Isn't America better than this?

Multiculturing Interculters Cross Cultures

If you don't mind wading through the fluff of my aggressive tone....
 
No, Doug is here to learn from his intellectual superiors.

It is obvious that there are people with pretty good brains posting on this Board, and those who have not been so lucky in cranial content distribution should learn from them.

But Taomon and I do not agree. I claim that, if faced in practice with the Ticking Time Bomb scenario, there is only one sane answer.

But I also claim that when faced as a hypothetical, with the utility of torture stipulated to eliminate the utilitarian argument from consideration, then the Ticking Time Bomb question should simply not be answered.

Because if it is answered, in the only sane way that it can be, you will then be led by your interlocutor to concede, step after step, to increasingly less-obvious cases: if torture is okay to save five million, what about to save 500,000 ... 50,000 ... 5000, ... 5? And if it is okay when there is a 100% chance that you can get the truth from the terrorist, what about when there is only a 99% chance ... a 90% chance ... and so on.

Rather, we must understand that real life is full of considerations, some of which are contradictory, and all of which are usually fuzzy, and that real events cannot be artificially segregated from them, as they are in sophomore philosophy classes. Frictionless surfaces are a necessary artefact in physics classes, but frictionless life-situations never occur.

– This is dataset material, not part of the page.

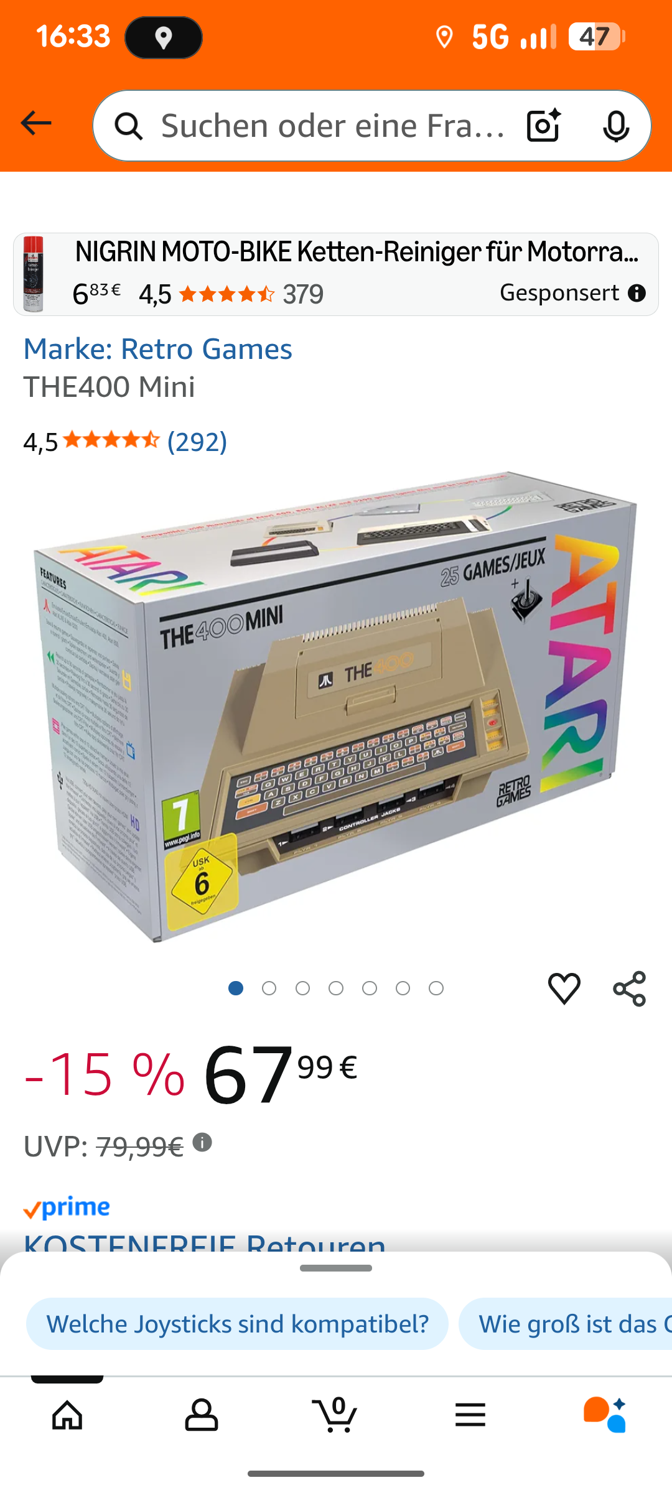Open the shopping cart icon

pyautogui.click(x=336, y=1415)
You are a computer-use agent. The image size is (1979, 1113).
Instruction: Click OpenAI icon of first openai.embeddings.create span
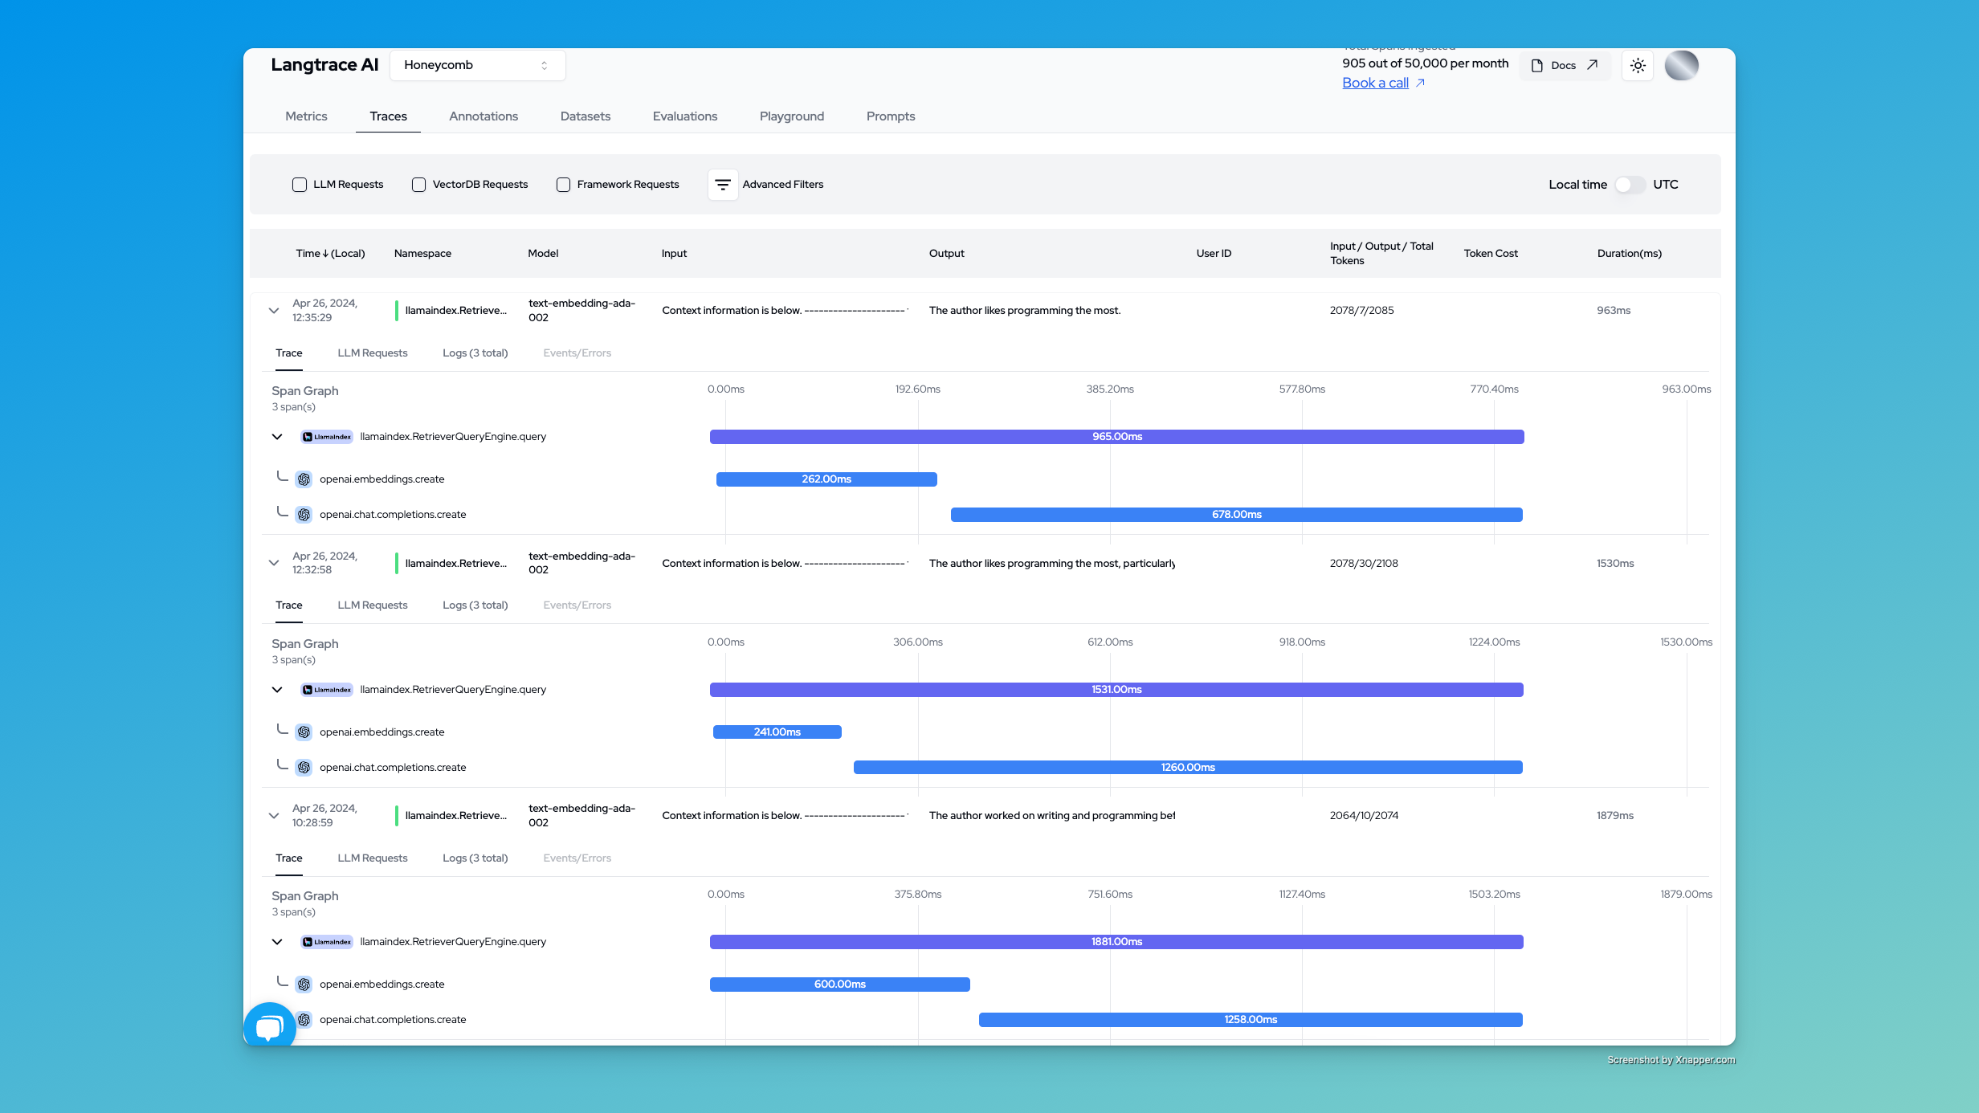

To condone torture, or near-torture, as an official policy is a bad idea, even if those doing it try to hedge it in with all sorts of restrictions and conditions.

The impulse to lay out in great legalistic detail such restrictions and conditions is actually an example of the retreat of common sense wisdom and the advance of excessive bureaucratic rationality into day to day life.

It is coterminous with the growth of the authority of the state, especially where the state begins to carry out functions once carried out by non-state institutions, and actually has a benign impulse behind it, which is the desire to limit the arbitrary power available to state officials, through binding them with rules.

But much of life cannot be codified into formal propositions with determinable truth-content -- this was the fallacy of the so-called "Artificial Intelligence" fad, and in particular of the idea of computer-based "Expert Systems" which were going to replace human judgment.

We lose more than we gain, and by a good deal, when we are seen to make torture part of our interrogation techniques. This is why we shouldn't use it.

But this requires common-sense wisdom in its application, like everything else.

Thus, in real life, I want decisions like what to do in each circumstance to be taken by wise people, whom I can trust to make the best decision possible. If there actually is a Ticking Time Bomb situation for real, I want to be able to trust them to do the right thing.

Putting it another way: there are things which are done, and not said. There are things which are said, and not done. And it is not possible to completely codify these things.
In other words, you agree with me. You must be a liberal socialist pinko commie.
 
apparently I am not allowed to comment on the issue of torture or it will be cut and pasted and retitled....for on the island of the monkeys some truths where never spoken so I said nothing.......

My question is what do you consider torture?